УДК: 576.54:57.085.23
Год издания: 2017

Метод комплексного определения иммуномодулирующих свойств мезенхимальных стволовых клеток in vitro

Гончаров А.Е.Антоневич Н.Г.Бущик О.В.Чекан В.Л.Стринкевич Э.А.
Рубрики: 34.19.2176.03.55
Республиканский научно-практический центр эпидемиологии и микробиологии
Тема НИР: «Разработать и внедрить метод лечения хронических стенозов трахеи и гортани с использованием аутологичных мезенхимальных стволовых клеток, полученных из обонятельной выстилки слизистой оболочки носовой полости».
Сроки выполнения НИР: июль 2016 г. — июнь 2019 г.
Научный руководитель: канд. мед. наук А.Е. Гончаров, канд. мед. наук, доц. В.Л. Чекан.
Источник финансирования: госбюджет.

Несмотря на то, что для клеточной терапии заболеваний иммунной системы активно применяются мезенхимальные стволовые клетки (МСК), до сих пор отсутствует стандартизированный комплексный метод определения иммуномодулирующих свойств МСК. Отбор четких критериев оценки иммуномодулирующей активности позволит сравнивать функциональные свойства МСК различного тканевого происхождения, прогнозировать терапевтическую эффективность биомедицинских клеточных продуктов.
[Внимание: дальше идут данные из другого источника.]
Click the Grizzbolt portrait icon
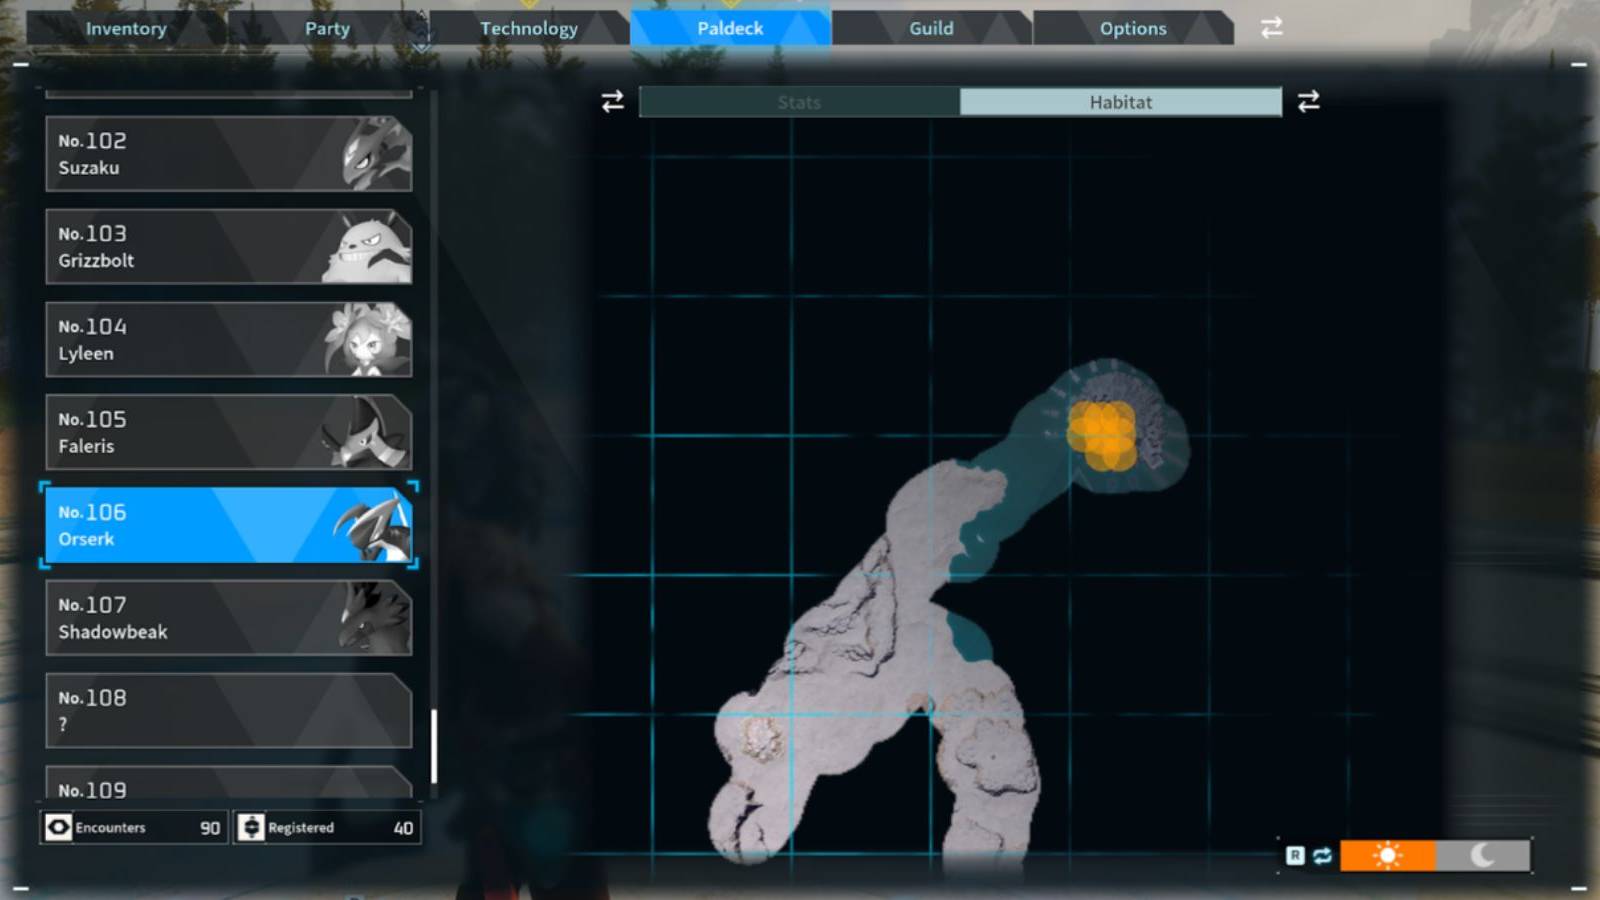The width and height of the screenshot is (1600, 900). pos(378,246)
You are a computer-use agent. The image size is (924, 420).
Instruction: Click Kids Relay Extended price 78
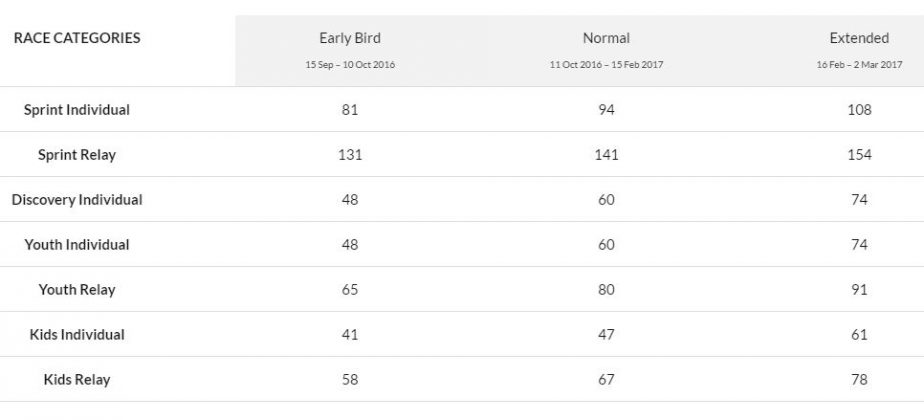pos(859,380)
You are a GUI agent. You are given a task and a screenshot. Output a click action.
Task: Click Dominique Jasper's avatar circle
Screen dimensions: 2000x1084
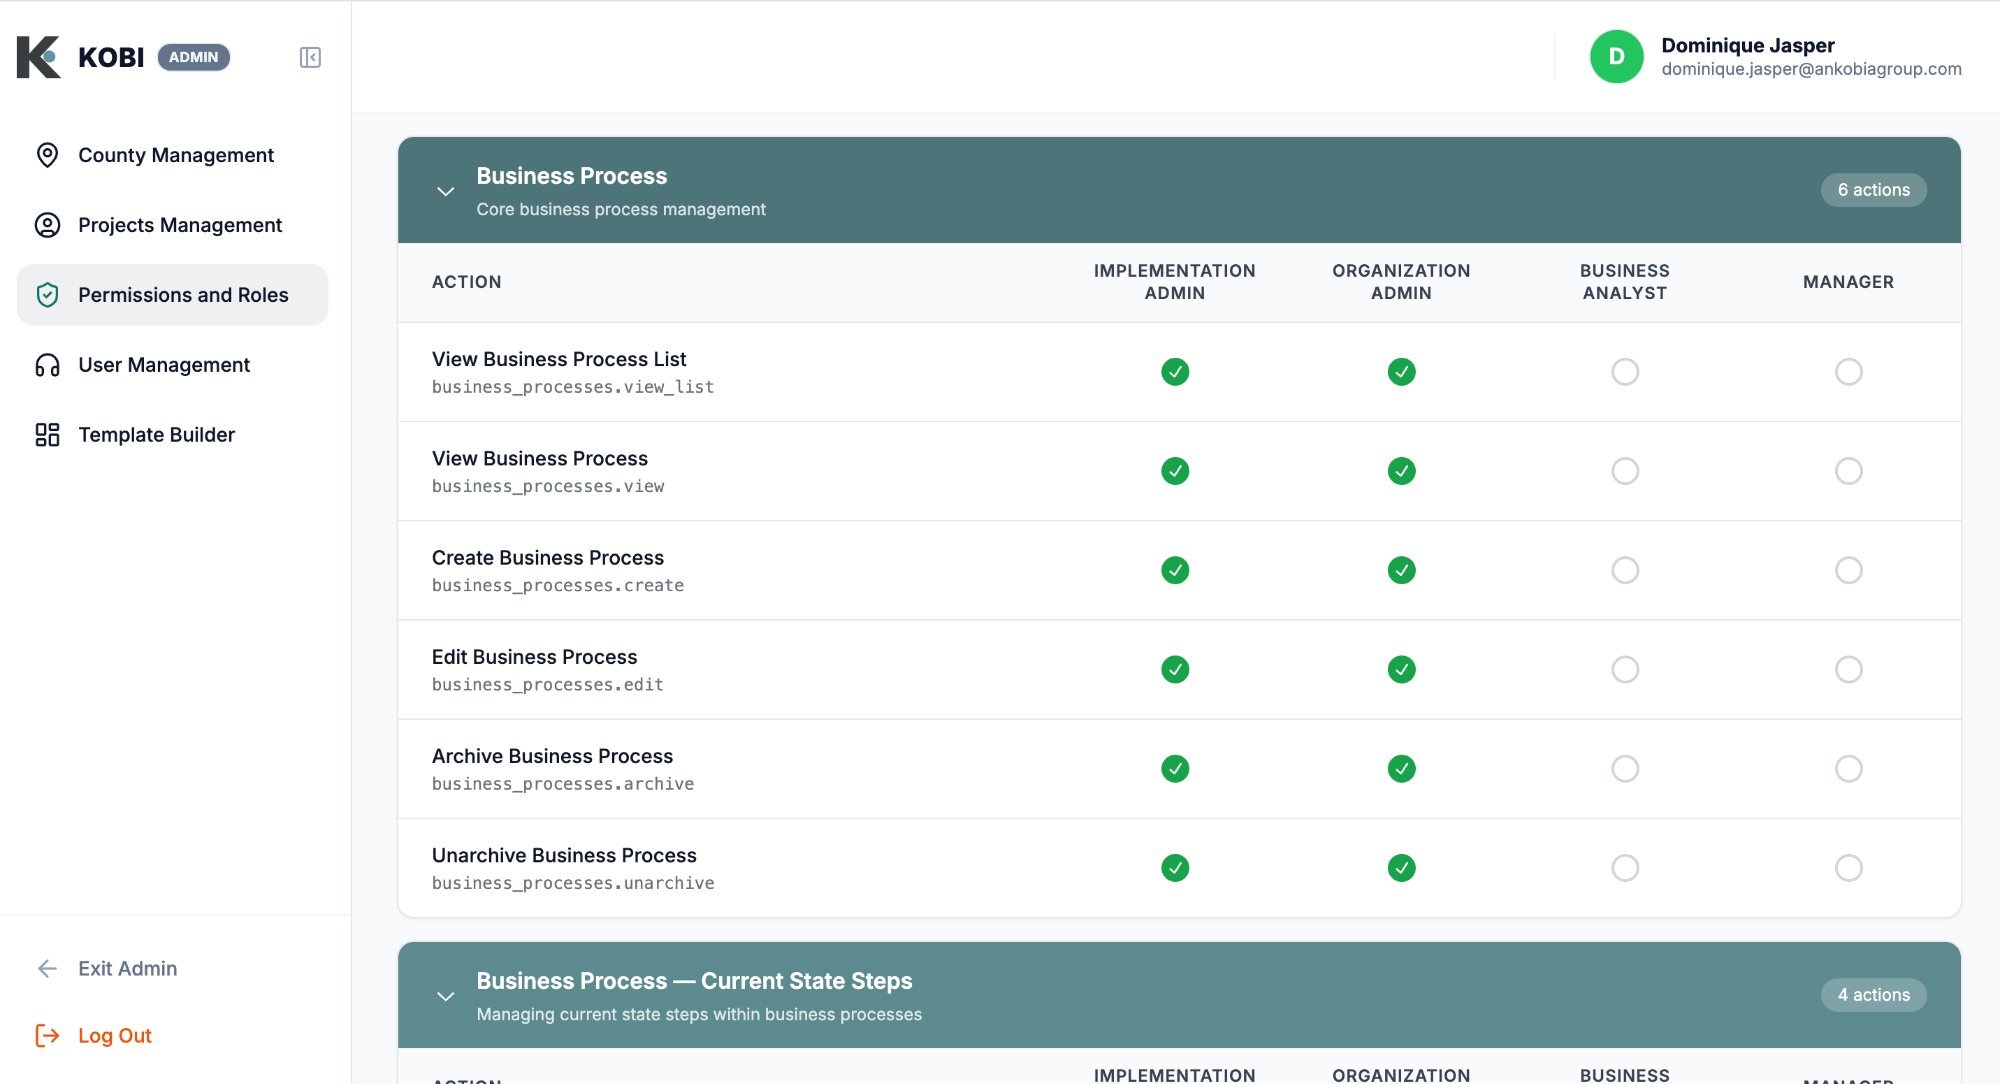point(1615,57)
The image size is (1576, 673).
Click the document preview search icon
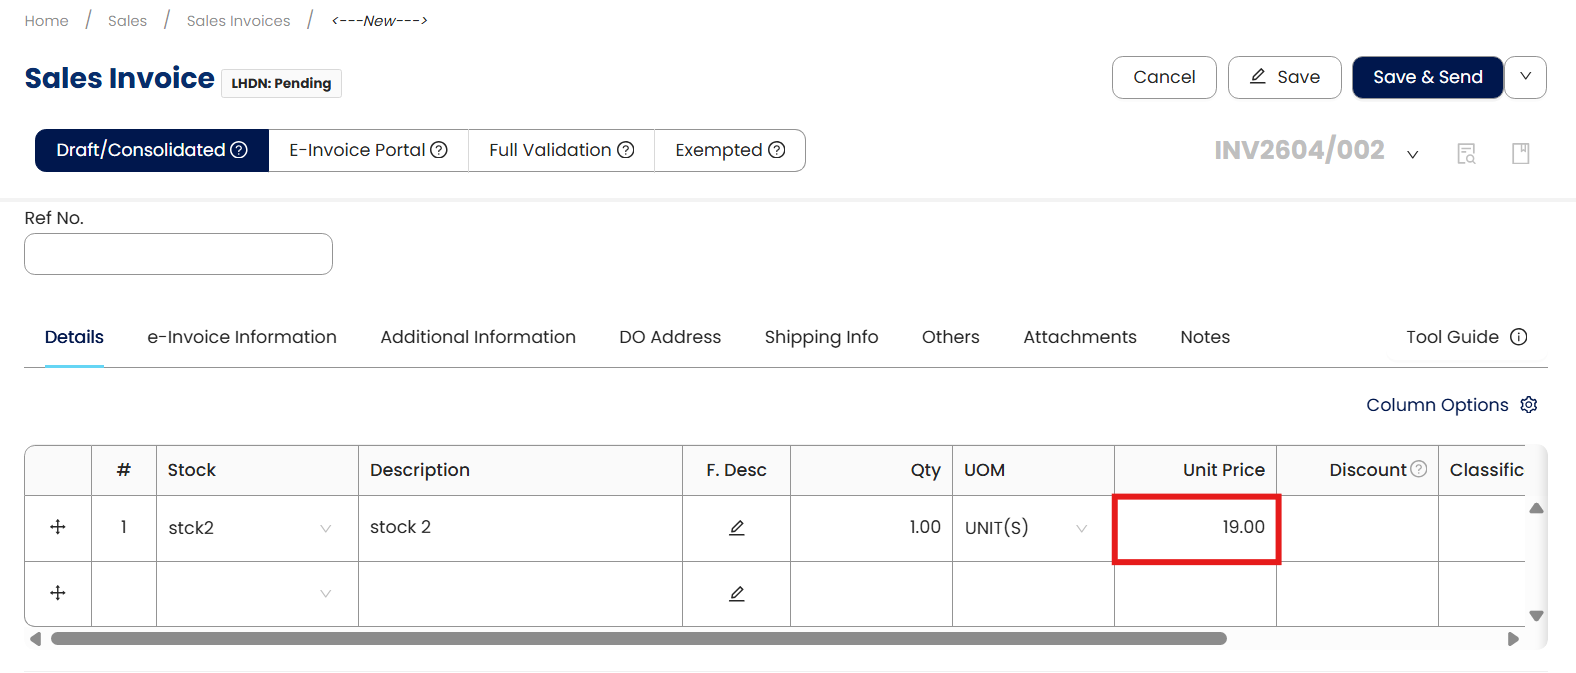[1466, 153]
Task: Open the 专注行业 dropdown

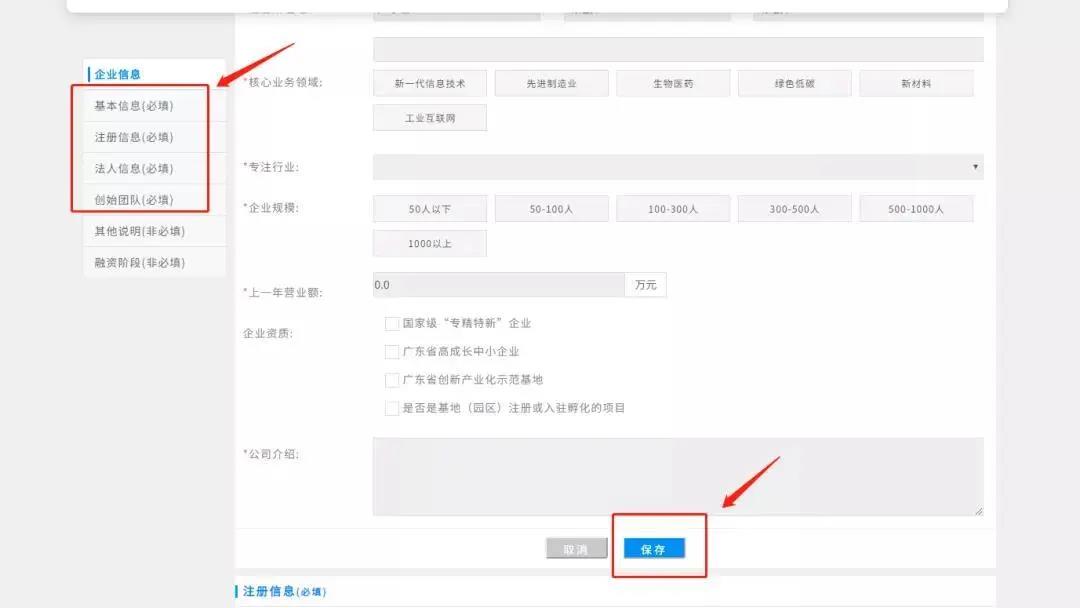Action: (x=677, y=167)
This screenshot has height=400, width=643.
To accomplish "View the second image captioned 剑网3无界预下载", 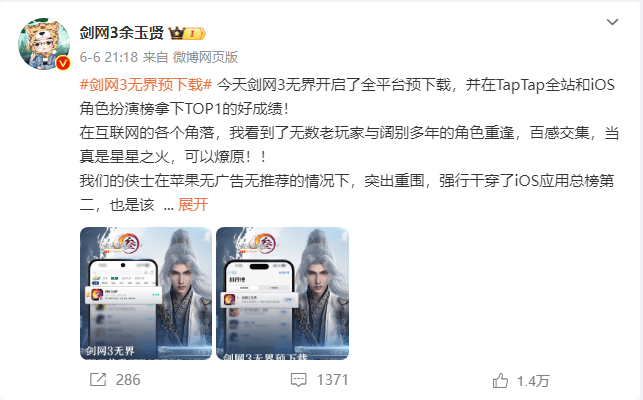I will [283, 293].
Цель - разработать метод комплексного определения иммуномодулирующих свойств МСК in vitro.

Исследовали in vitro иммуномодулирующую активность МСК обонятельной выстилки (ОВ) человека (15 культур клеток) в отношении Т- и В-лимфоцитов, макрофагов, дендритных клеток (ДК), естественных киллерных клеток (ЕКК) после контактного сокультивирования.

МСК ОВ получали методом эксплантов из биопсийных образцов ткани ОВ средних носовых ходов пациентов с заболеваниями носовой полости и околоносовых пазух (БелМАПО, РНПЦ оториноларингологии).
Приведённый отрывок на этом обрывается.